2. Global conservation: the full variety of policies assigned across all agencies and buckets must equal the full inventory available for task on this run (the sum of all agency capacities).

Business constraints:

Business constraints encode domain policy decisions or operational rules (e.g., per‑agency capability, ZIP admissibility, bucket mix, online floors) that would change if the business rules change.

  1. Per-agency capability: an agency cannot receive more policies than it might probably currently handle (), which corresponds to the sum of the rows within the policy task matrix.

2. ZIP admissibility: agencies are only licensed or authorized to service policies in specific geographic areas. 

If a ZIP is inadmissible for agency a, lock its row total

By enforcing ZIP eligibility within the optimization, we ensure every task is operationally feasible, protecting service quality, because agencies are strongest within the regions where they’ve local presence and expertise.

3. Bucket bounds: business control that keep the monthly allocation balanced across policy tiers. 

Without them, the optimizer might push almost every thing into probably the most profitable tier, which might create risk concentration and operational strain. By setting minimums and maximums per bucket, you implement a healthy mix that reflects risk appetite, service capability, and strategic targets.

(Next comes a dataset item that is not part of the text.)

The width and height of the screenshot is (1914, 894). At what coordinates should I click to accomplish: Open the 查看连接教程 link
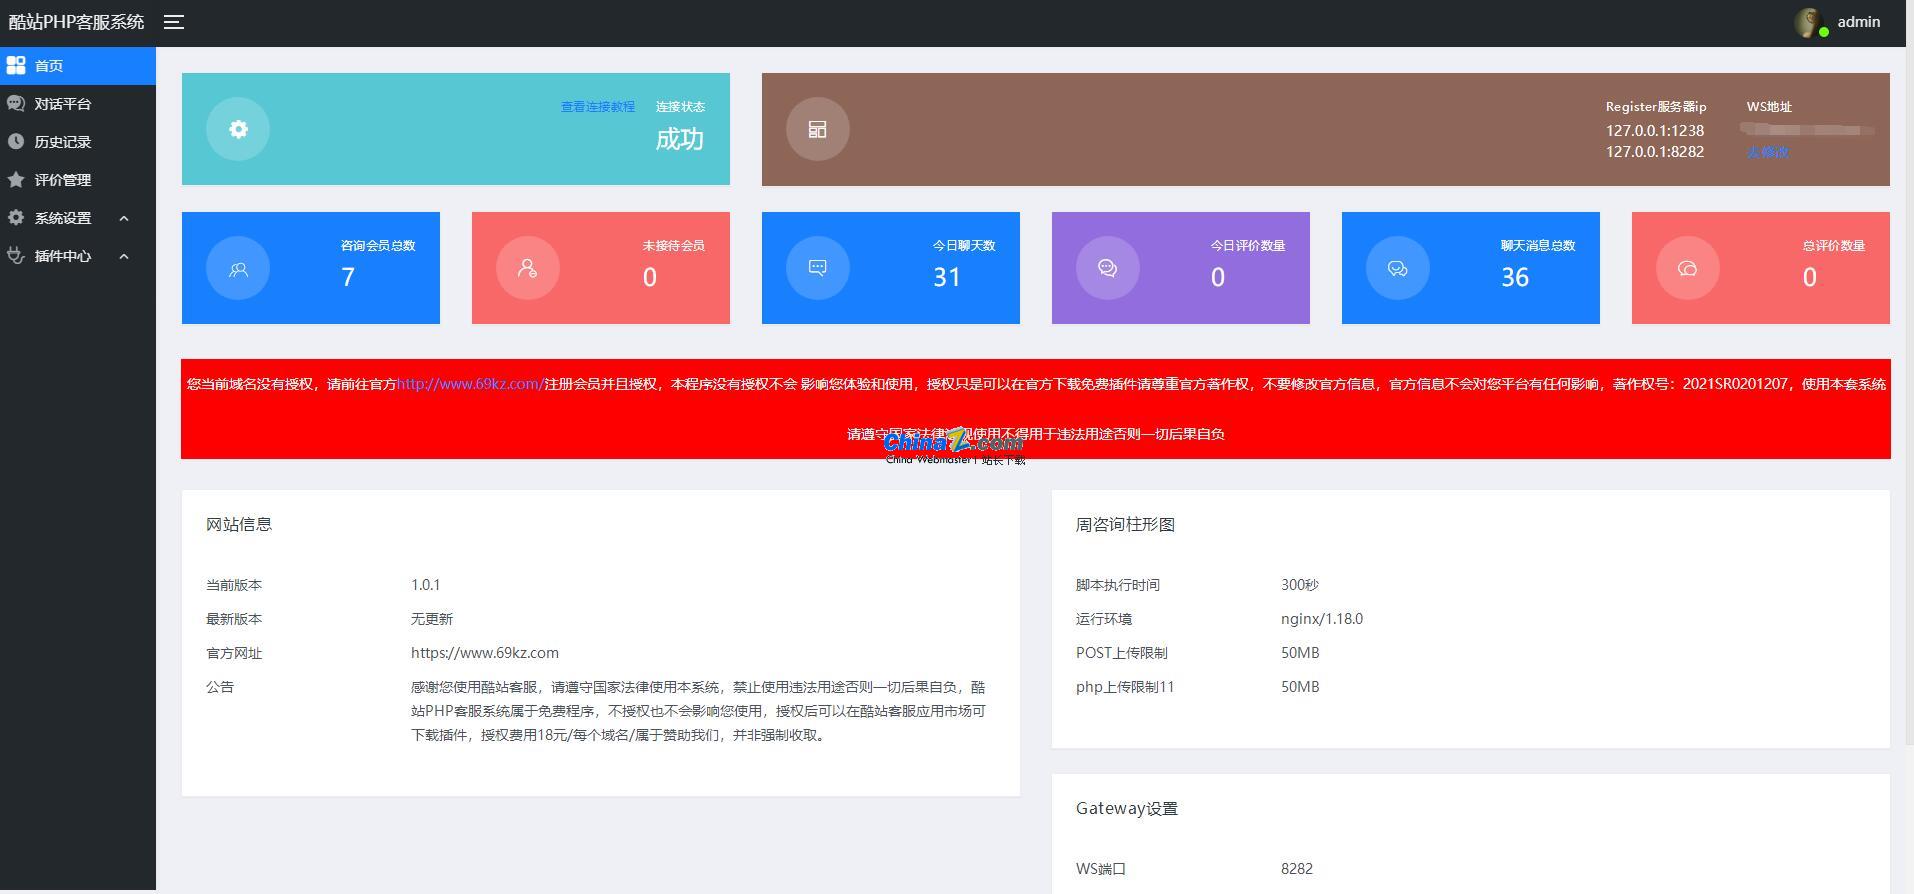[597, 107]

What’s Not within the batch

Batch mode is a full re‑optimization on a set inventory. It finds the very best baseline allocation without reacting to a single recent policy event. For that reason, we exclude the next “live” constraints which can be only needed when a brand new policy arrives:

  • Per‑agency floors from the previous allocation. Floors are a web based safeguard that stops any agency from losing policies when a brand new one arrives. In batch we’re computing the baseline itself, so there’s no “previous” baseline to guard.
  • ZIP lock is a : when a single recent policy arrives, if that policy’s ZIP is not allowed for agency A, we freeze agency A at cell level (Gold/Silver/Bronze) at its previous cell values so the brand new policy can’t be assigned there and we don’t move any existing policies away.
  • No headroom (“+1”) trick. Headroom is utilized in online mode to maintain feasibility when adding exactly one recent policy. Batch mode doesn’t add a single policy; it allocates the whole inventory directly.
  • Bucket bounds still apply online: each recent policy must keep Gold/Silver/Bronze totals inside their min/max. These restrictions are updated on a monthly basis or as business requirements change.

Why this works

By separating the method into batch (global balance) and online (local adjustment), the system achieves each stability and responsiveness. Batch optimization provides a consistent, auditable reference point, while live decisioning handles real-time arrivals without disrupting the general structure. This mix enables fast operational decisions while preserving fairness, capability control, and alignment with strategic targets.

E2E Implementation

The tip-to-end process involves greater than encoding rules in an optimization model. In our AWS setup, Airflow orchestrates scheduled data pipelines that refresh intermediate tables on every day, weekly, and monthly cadences. These jobs pull upstream data, construct curated datasets and live inventory tables, and store them in S3. The Optimization service reads the newest inputs from S3 and, when needed, calls a SageMaker endpoint to attain candidates and choose the very best agency under the capability, fairness, and ZIP-code constraints described earlier. External applications send requests through an HTTPS endpoint on API Gateway, which routes them via middleware chargeable for authentication, validation, and request transformation before invoking the Optimization service (and SageMaker, if required). The response (containing the chosen agency and decision metadata) is returned to the Contact Center and ultimately the tip user. Finally, outcomes and logs are written back to S3, feeding Airflow-driven monitoring and retraining, and Jenkins redeploys updated components to shut the loop.


Toy example

To exemplify the mechanics of the unique production implementation in a simplified and self-contained manner we create an artificial, runnable toy example demonstrating the core logic behind policy-to-agency task using linear integer programming with the PuLP library in Python.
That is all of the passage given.